(Records from a collection)

□ □ □ □ □

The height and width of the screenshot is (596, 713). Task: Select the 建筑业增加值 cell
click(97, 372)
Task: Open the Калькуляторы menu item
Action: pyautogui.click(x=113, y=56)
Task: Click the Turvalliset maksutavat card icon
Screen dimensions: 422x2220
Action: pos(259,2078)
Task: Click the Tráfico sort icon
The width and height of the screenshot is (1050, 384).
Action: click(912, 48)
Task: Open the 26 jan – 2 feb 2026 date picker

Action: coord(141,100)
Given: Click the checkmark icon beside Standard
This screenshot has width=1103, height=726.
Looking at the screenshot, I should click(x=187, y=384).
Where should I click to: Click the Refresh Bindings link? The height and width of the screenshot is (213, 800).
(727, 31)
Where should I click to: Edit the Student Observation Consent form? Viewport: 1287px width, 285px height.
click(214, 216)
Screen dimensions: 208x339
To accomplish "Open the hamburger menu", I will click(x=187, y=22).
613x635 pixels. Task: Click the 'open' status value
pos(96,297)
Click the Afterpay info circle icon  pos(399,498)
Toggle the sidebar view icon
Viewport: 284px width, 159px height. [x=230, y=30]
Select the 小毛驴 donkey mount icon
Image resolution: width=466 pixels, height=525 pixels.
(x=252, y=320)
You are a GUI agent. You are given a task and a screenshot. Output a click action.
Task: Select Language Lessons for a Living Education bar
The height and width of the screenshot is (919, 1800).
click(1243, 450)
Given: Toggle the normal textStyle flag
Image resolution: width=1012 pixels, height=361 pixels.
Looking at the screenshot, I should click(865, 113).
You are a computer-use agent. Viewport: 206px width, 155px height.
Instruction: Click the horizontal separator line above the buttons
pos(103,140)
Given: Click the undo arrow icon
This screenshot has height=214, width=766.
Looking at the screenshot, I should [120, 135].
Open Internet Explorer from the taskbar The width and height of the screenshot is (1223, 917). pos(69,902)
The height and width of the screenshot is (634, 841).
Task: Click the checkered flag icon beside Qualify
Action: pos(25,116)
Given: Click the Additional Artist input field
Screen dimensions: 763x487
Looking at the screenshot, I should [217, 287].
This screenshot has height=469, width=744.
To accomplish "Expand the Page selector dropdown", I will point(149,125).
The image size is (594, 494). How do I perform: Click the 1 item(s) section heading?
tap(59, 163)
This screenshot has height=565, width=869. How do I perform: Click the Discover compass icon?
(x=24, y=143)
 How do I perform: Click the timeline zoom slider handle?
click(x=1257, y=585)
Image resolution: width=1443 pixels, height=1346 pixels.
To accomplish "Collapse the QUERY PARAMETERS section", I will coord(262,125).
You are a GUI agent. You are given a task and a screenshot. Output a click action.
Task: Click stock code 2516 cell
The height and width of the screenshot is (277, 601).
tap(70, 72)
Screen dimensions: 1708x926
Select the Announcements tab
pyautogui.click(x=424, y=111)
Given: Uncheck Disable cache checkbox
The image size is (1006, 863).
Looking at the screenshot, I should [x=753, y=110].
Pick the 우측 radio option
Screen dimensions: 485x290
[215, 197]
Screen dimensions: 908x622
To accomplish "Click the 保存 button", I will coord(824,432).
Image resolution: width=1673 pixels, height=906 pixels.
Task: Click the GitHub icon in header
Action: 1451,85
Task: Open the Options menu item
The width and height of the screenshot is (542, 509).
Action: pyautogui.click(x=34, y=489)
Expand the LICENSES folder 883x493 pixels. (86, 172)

□ □ □ □ □

* **What to produce**:
Turn every line of the material into a numbered list, leaving out any blank lines.

* **Solution to this problem**:
1. The height and width of the screenshot is (596, 713). Task: Select the 建筑业增加值 cell
2. click(97, 372)
3. Task: Open the Калькуляторы menu item
4. Action: pyautogui.click(x=113, y=56)
5. Task: Click the Turvalliset maksutavat card icon
6. Screen dimensions: 422x2220
7. Action: pos(259,2078)
8. Task: Click the Tráfico sort icon
9. The width and height of the screenshot is (1050, 384).
10. Action: click(912, 48)
11. Task: Open the 26 jan – 2 feb 2026 date picker
12. Action: coord(141,100)
13. Given: Click the checkmark icon beside Standard
14. This screenshot has width=1103, height=726.
15. Looking at the screenshot, I should click(x=187, y=384).
16. Where should I click to: Click the Refresh Bindings link? The height and width of the screenshot is (213, 800).
17. (727, 31)
18. Where should I click to: Edit the Student Observation Consent form? Viewport: 1287px width, 285px height.
19. click(214, 216)
20. Screen dimensions: 208x339
21. To accomplish "Open the hamburger menu", I will click(x=187, y=22).
22. 613x635 pixels. Task: Click the 'open' status value
23. pos(96,297)
24. Click the Afterpay info circle icon  pos(399,498)
25. Toggle the sidebar view icon
26. Viewport: 284px width, 159px height. [x=230, y=30]
27. Select the 小毛驴 donkey mount icon
28. Image resolution: width=466 pixels, height=525 pixels.
29. (x=252, y=320)
30. You are a GUI agent. You are given a task and a screenshot. Output a click action.
31. Task: Select Language Lessons for a Living Education bar
32. The height and width of the screenshot is (919, 1800).
33. click(1243, 450)
34. Given: Toggle the normal textStyle flag
35. Image resolution: width=1012 pixels, height=361 pixels.
36. Looking at the screenshot, I should click(865, 113).
37. You are a computer-use agent. Viewport: 206px width, 155px height.
38. Instruction: Click the horizontal separator line above the buttons
39. pos(103,140)
40. Given: Click the undo arrow icon
41. This screenshot has height=214, width=766.
42. Looking at the screenshot, I should [120, 135].
43. Open Internet Explorer from the taskbar The width and height of the screenshot is (1223, 917). pos(69,902)
44. The height and width of the screenshot is (634, 841).
45. Task: Click the checkered flag icon beside Qualify
46. Action: pos(25,116)
47. Given: Click the Additional Artist input field
48. Screen dimensions: 763x487
49. Looking at the screenshot, I should [217, 287].
50. This screenshot has height=469, width=744.
51. To accomplish "Expand the Page selector dropdown", I will point(149,125).
52. The image size is (594, 494). How do I perform: Click the 1 item(s) section heading?
53. tap(59, 163)
54. This screenshot has height=565, width=869. How do I perform: Click the Discover compass icon?
55. (x=24, y=143)
56.  How do I perform: Click the timeline zoom slider handle?
57. click(x=1257, y=585)
58. Image resolution: width=1443 pixels, height=1346 pixels.
59. To accomplish "Collapse the QUERY PARAMETERS section", I will coord(262,125).
60. You are a GUI agent. You are given a task and a screenshot. Output a click action.
61. Task: Click stock code 2516 cell
62. The height and width of the screenshot is (277, 601).
63. tap(70, 72)
64. Screen dimensions: 1708x926
65. Select the Announcements tab
66. pyautogui.click(x=424, y=111)
67. Given: Uncheck Disable cache checkbox
68. The image size is (1006, 863).
69. Looking at the screenshot, I should [x=753, y=110].
70. Pick the 우측 radio option
71. Screen dimensions: 485x290
72. [215, 197]
73. Screen dimensions: 908x622
74. To accomplish "Click the 保存 button", I will coord(824,432).
75. Image resolution: width=1673 pixels, height=906 pixels.
76. Task: Click the GitHub icon in header
77. Action: 1451,85
78. Task: Open the Options menu item
79. The width and height of the screenshot is (542, 509).
80. Action: pyautogui.click(x=34, y=489)
81. Expand the LICENSES folder 883x493 pixels. (86, 172)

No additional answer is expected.